Que peut-on gagner, du reste, à un bond de 50 à 100 mètres en terrain battu et découvert ? L’efficacité du tir avec les armes modernes n’en profite assurément pas. Ce n’est donc pas le but que se propose la théorie en faisant exécuter ces petits bonds successifs ; ce qu’elle veut, c’est amener, sous la protection de la chaîne, la réserve, qui est la troupe de choc, à distance d’assaut.

Cette distance a été fixée à 250 mètres. C’est, paraît-il, l’espace que le fantassin chargé peut parcourir à la course sans s’époumoner. Même ainsi réduite, je doute fort que cette distance puisse être franchie. Mais est-ce là la véritable question ?

N’est-ce pas envisager la charge sous un point de vue bien étroit que de la réduire à une question de poumons ? Si l’assaillant doit être bien résolu à aboutir au choc matériel, on ne doit cependant pas ignorer qu’en fait l’assaut n’aboutit jamais au corps-à-corps. Le succès de l’assaut se décide aussitôt que le défenseur a la sensation bien nette qu’il est impuissant à arrêter l’assaillant, qu’il ne peut éviter le choc que par la fuite. Dès lors, la question de distance du point de départ de la charge n’a guère d’importance ; 50, 100 ou 200 mètres de plus ne signifient rien. Ce qui importe, c’est que le mouvement soit assez accentué pour être nettement perçu par l’adversaire, sur lequel il doit produire son effet moral, et lui donner la conviction absolue que l’assaillant redoute aussi peu sa baïonnette que son feu. C’est une démonstration énergique qu’il faut produire, et l’impression morale qui en résultera sera due surtout à l’attitude de l’assaillant et à la résolution qu’elle accusera chez lui.

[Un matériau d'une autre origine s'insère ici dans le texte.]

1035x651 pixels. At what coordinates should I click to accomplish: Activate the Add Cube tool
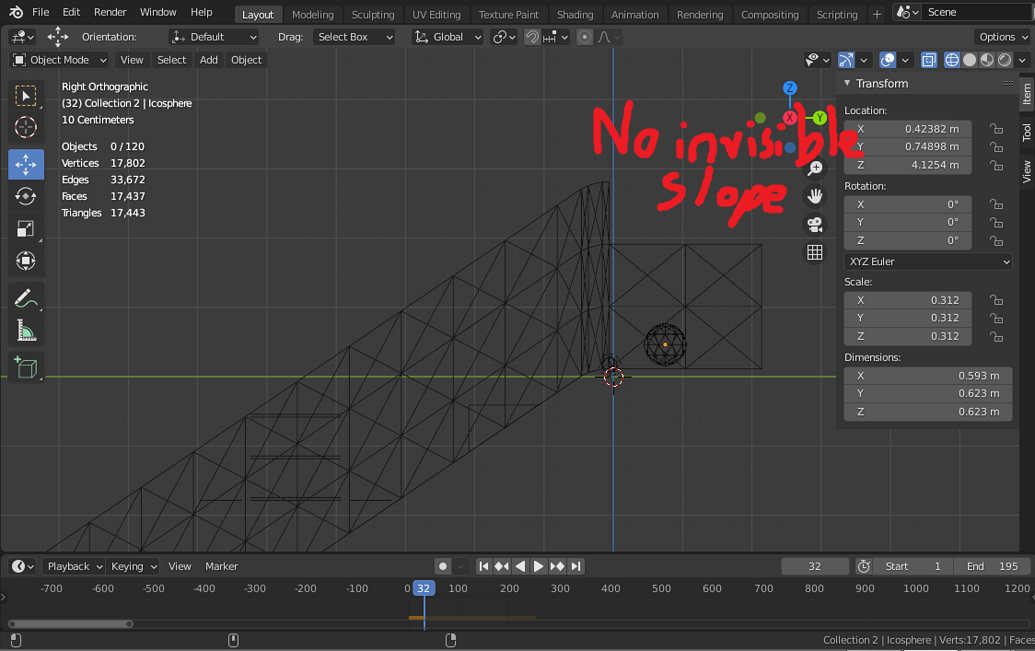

Ce n’est pas une question de quelques mètres de plus ou de moins, et l’intérêt est mince, par le fait, d’amener la chaîne sur tous les points à cette soi-disant distance d’assaut.

Que devient donc, en définitive, le mode de combat réglementaire, si la chaîne des tirailleurs n’a pas la rigidité et la continuité indispensables pour recevoir une impulsion unique ? si les soutiens dont c’est la mission spéciale sont impuissans à la lui communiquer ? si la réserve, qui doit faire l’office de marteau dans le choc final, ne peut atteindre en ordre compact cette limite de 250 mètres qu’on lui impose comme distance d’assaut ?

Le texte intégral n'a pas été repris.